Should You Monitor Your Employees’ Private Messages?

Should You Monitor Your Employees’ Private Messages?

The European Court of Human Rights has ruled in an employer’s favour, following a Romanian engineer’s dispute over his sacking for sending private messages to his girlfriend during his contracted work hours. Bogdan Barbulescu’s employer informed him that his work-based Yahoo account had been monitored over several days, revealing a number of messages he had exchanged with his fiancée.

Barbulescu appealed to the European Court of Human Rights. His appeal has now failed, with the court ruling that it was not “unreasonable for an employer to want to verify that the employees are completing their professional tasks during working hours”.

Charlotte Gallagher, Managing Director of P3 People Management comments, “As the messages were personal, the case is both troubling and surprising for employees. Generally, the outcome is line with existing Employment Tribunal decisions in this area”.

“The question is whether the employee has a reasonable expectation of privacy on the company email system”, Charlotte continues. “UK legislation states that if monitoring is to be carried out, the employer should undertake an impact assessment first, and be sure that the monitoring justifies an intrusion into an employee’s private life”.

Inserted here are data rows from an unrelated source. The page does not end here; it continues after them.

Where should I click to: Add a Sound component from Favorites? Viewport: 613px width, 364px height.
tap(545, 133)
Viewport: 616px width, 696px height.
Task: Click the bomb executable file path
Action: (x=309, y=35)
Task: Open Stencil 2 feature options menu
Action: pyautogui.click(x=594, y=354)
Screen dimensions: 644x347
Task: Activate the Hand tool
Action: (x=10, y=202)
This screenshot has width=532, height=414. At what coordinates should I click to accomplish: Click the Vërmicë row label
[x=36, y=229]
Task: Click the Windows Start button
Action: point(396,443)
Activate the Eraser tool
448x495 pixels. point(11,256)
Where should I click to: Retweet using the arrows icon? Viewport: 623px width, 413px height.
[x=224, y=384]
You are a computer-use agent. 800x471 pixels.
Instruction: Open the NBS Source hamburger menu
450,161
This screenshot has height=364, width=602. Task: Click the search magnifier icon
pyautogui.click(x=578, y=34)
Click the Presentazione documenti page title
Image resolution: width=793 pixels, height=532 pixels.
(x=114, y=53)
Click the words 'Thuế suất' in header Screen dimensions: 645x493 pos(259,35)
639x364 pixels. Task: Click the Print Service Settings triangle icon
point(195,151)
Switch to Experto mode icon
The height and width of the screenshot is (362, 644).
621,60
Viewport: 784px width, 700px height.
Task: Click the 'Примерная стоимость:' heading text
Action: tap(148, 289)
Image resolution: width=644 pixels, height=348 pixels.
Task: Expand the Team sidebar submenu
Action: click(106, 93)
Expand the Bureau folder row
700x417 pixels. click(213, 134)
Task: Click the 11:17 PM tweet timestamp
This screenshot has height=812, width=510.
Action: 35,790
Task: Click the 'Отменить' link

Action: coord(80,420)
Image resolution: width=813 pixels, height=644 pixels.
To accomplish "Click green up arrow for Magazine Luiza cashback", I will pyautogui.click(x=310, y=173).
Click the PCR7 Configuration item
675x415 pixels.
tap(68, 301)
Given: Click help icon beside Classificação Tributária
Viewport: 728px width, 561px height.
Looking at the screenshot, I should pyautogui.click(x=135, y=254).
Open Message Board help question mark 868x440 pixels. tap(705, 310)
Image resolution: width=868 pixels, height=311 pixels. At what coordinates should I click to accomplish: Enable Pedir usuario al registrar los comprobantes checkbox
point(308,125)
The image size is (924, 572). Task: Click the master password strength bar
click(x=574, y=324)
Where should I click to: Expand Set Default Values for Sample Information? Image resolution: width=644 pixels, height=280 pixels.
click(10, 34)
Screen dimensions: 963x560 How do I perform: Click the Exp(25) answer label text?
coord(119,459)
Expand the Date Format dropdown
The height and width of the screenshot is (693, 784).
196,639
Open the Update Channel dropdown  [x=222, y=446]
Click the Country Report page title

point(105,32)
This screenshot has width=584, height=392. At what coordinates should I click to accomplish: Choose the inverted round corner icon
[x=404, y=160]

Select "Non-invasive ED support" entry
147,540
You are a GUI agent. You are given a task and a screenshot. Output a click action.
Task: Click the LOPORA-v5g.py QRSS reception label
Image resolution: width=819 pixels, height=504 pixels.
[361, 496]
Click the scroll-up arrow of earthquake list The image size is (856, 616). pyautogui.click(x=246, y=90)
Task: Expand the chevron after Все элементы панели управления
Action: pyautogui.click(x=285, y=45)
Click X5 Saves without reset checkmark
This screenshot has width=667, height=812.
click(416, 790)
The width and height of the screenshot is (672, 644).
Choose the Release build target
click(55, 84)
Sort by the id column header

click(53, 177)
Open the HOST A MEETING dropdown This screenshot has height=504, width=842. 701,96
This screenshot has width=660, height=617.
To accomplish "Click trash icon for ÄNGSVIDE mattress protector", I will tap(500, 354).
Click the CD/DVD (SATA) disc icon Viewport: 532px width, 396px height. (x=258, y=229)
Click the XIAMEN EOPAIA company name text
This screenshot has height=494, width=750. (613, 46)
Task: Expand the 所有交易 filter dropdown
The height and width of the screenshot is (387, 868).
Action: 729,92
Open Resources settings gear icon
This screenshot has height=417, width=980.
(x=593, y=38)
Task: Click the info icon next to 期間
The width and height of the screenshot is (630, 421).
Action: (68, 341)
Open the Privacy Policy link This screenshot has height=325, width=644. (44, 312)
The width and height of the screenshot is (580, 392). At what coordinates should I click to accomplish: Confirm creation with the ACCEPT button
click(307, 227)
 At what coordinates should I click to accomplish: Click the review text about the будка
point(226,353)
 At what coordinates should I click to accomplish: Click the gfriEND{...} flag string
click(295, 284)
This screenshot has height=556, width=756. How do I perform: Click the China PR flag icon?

This is a sensitive area, involving both the privacy of employees and the rights of employers to expect their workers not to misuse IT and email that is specifically available in work time for business purposes only.

It is about clarity. “It is important that employers have clear policies which specify that monitoring will take place. It is even more important that these policies are drawn to the employees’ attention so, that in most cases, email monitoring is likely to be permissible”, Charlotte concludes.

Currently the UK implements decisions from the European Convention on Human Rights (ECHR) by the Human Rights Act, but these are not directly enforceable against private sector employers. However, any UK court or tribunal has to take the ECHR and Human Rights Act into account.